MATERIAL TO PROCESS:
----------

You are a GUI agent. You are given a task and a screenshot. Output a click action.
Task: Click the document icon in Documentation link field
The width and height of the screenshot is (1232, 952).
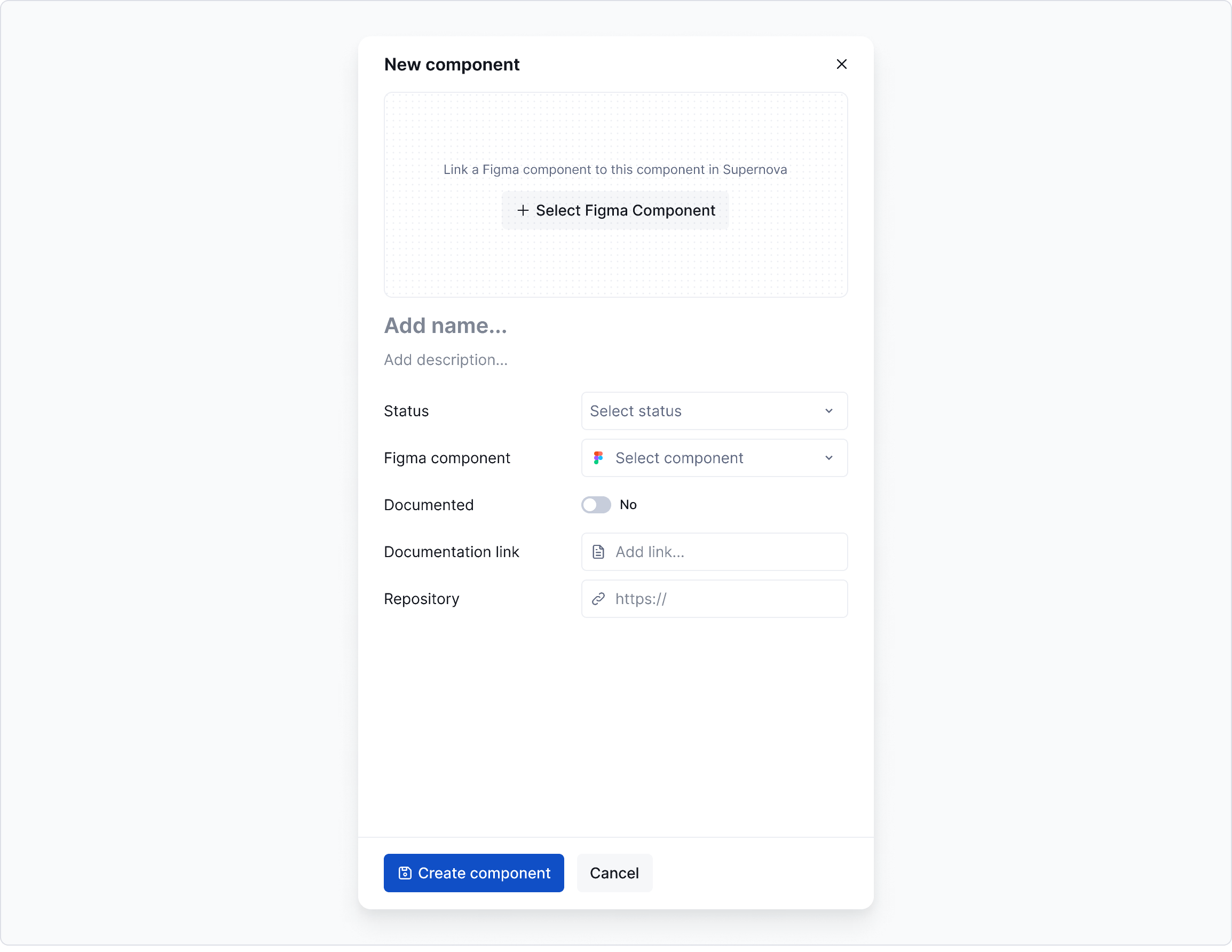pos(598,552)
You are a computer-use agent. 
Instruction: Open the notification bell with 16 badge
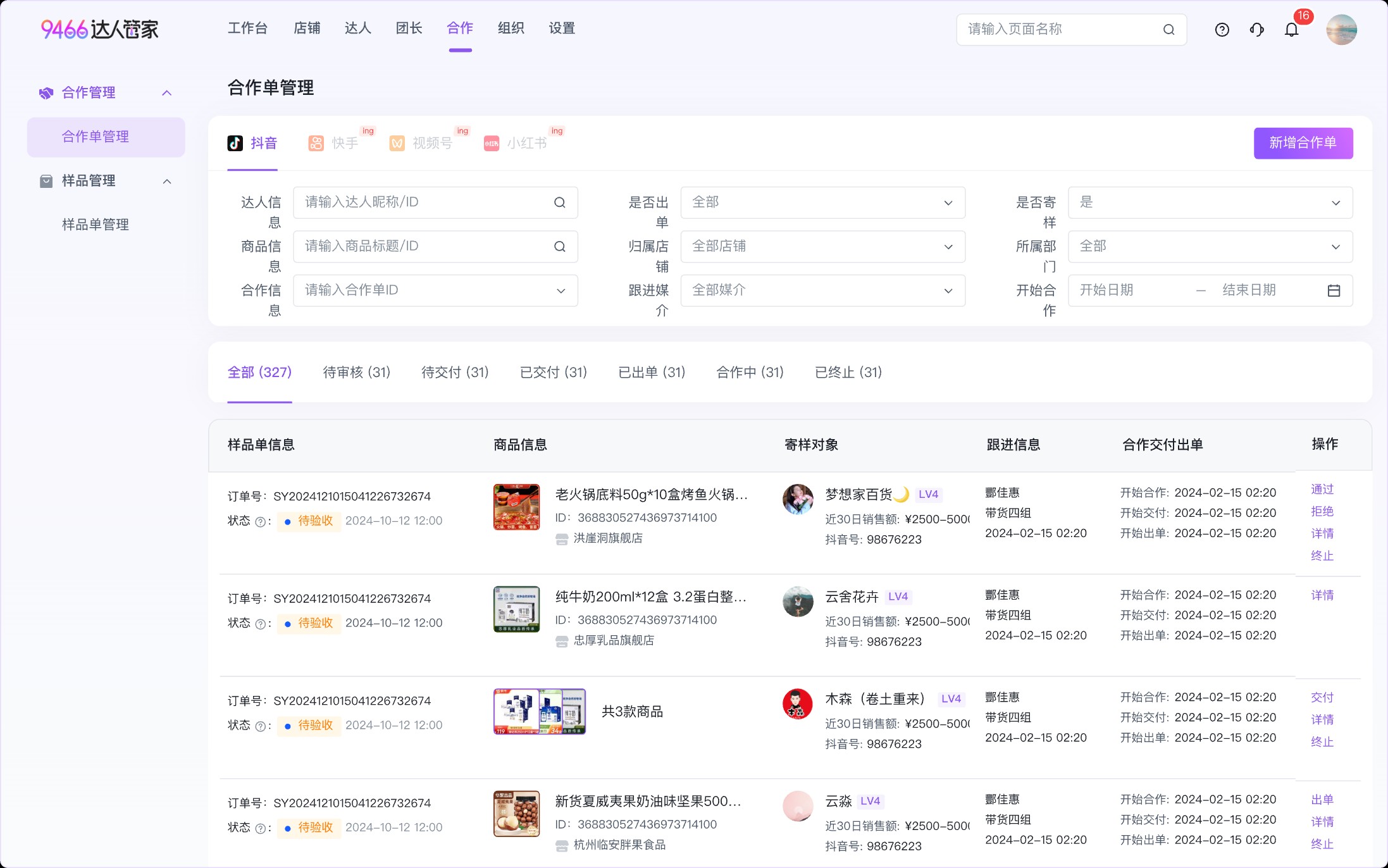(x=1291, y=30)
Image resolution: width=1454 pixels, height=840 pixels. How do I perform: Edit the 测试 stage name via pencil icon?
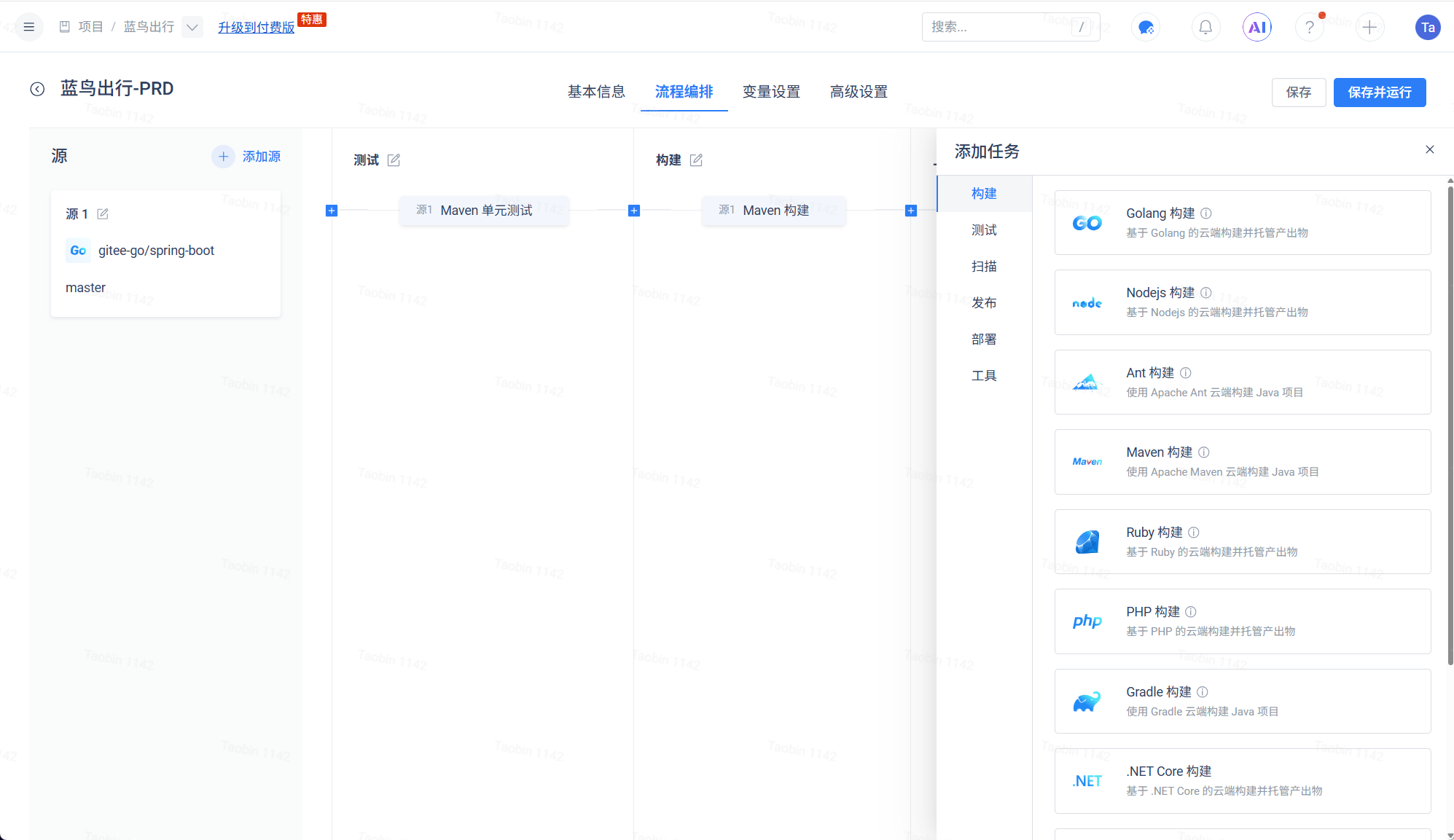(x=394, y=160)
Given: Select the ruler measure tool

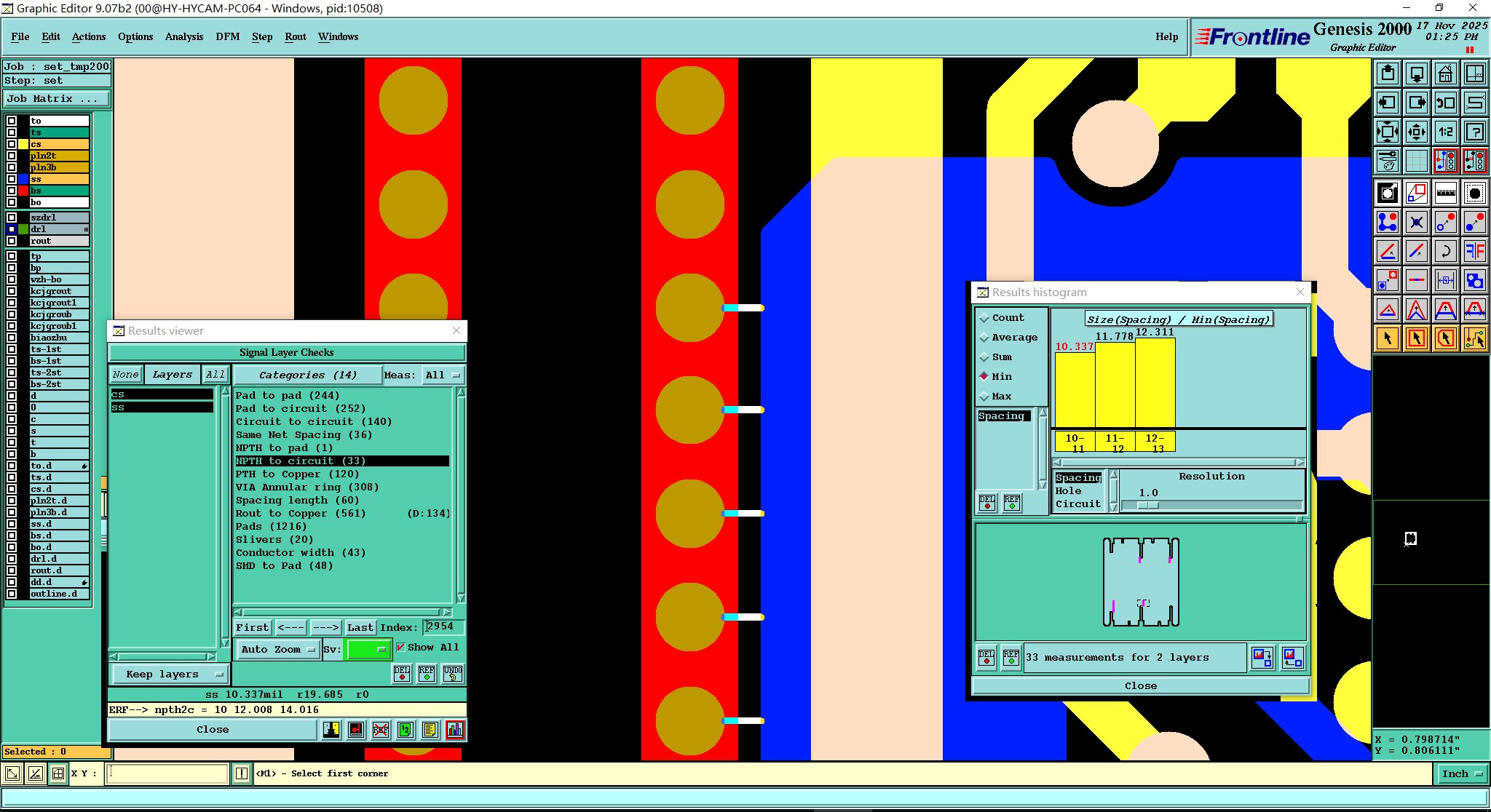Looking at the screenshot, I should coord(1445,193).
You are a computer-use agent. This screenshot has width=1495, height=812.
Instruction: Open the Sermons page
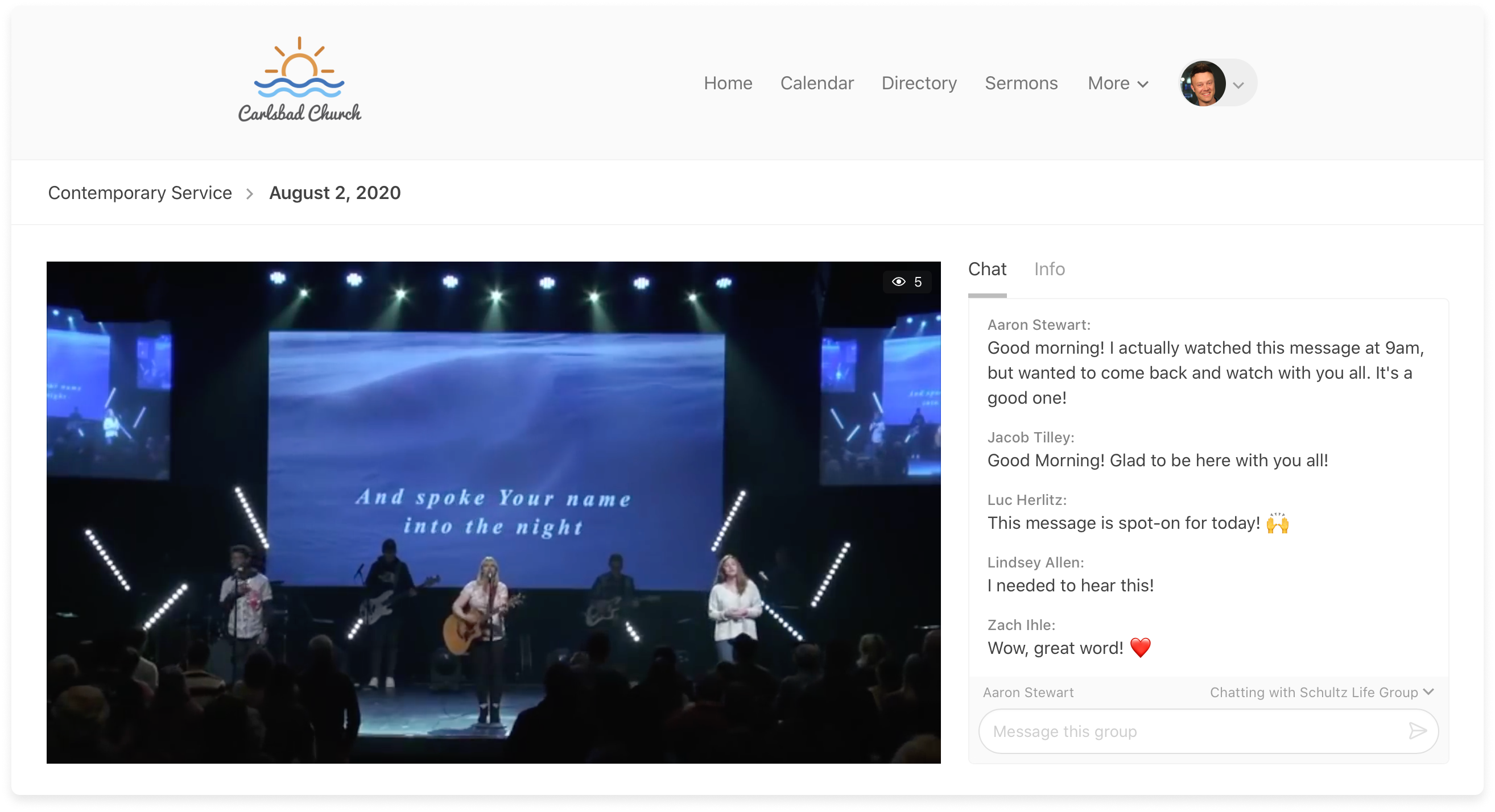[1021, 84]
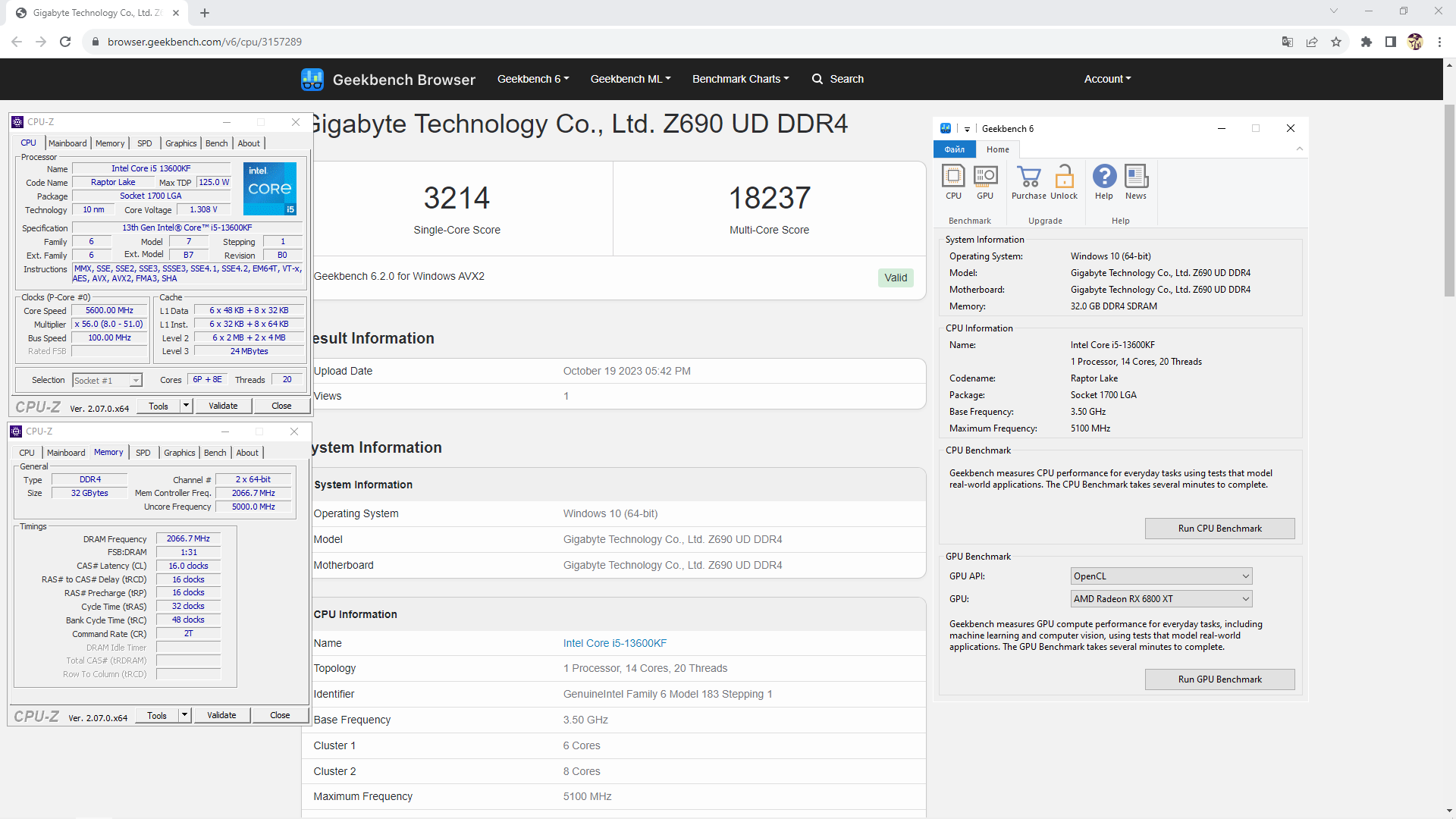Click the browser extensions puzzle icon
1456x819 pixels.
(1366, 42)
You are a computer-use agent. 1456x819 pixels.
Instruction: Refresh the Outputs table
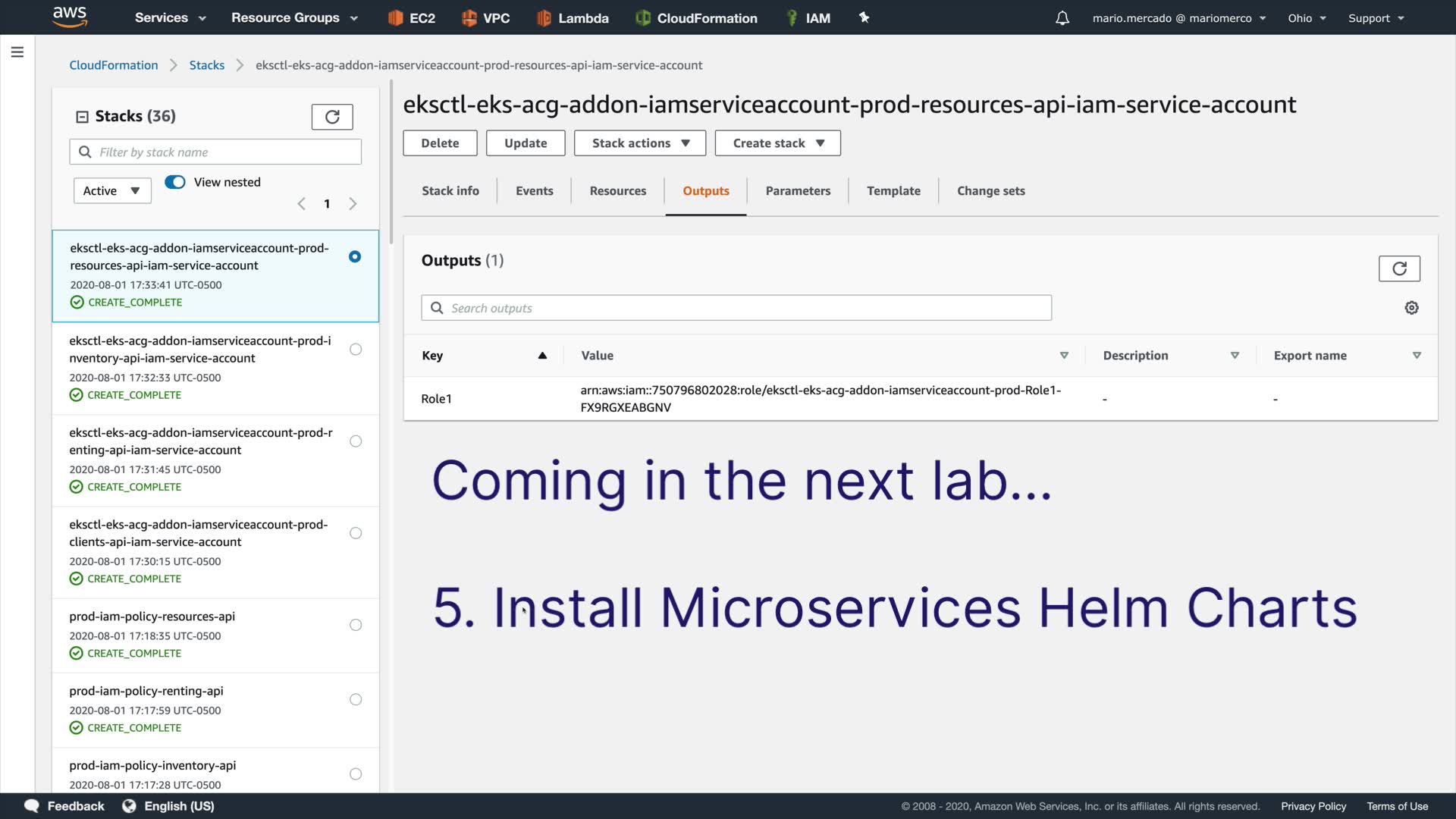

----------

Whenever "agent" occurs in a line above, copy that line.

ANSWER SPACE:
You are a GUI agent. You are given a task and a screenshot. Output a click action.
You are a computer-use agent. 
You are a computer-use agent. This screenshot has width=1495, height=812.
You are a computer-use agent. 1456x819 pixels.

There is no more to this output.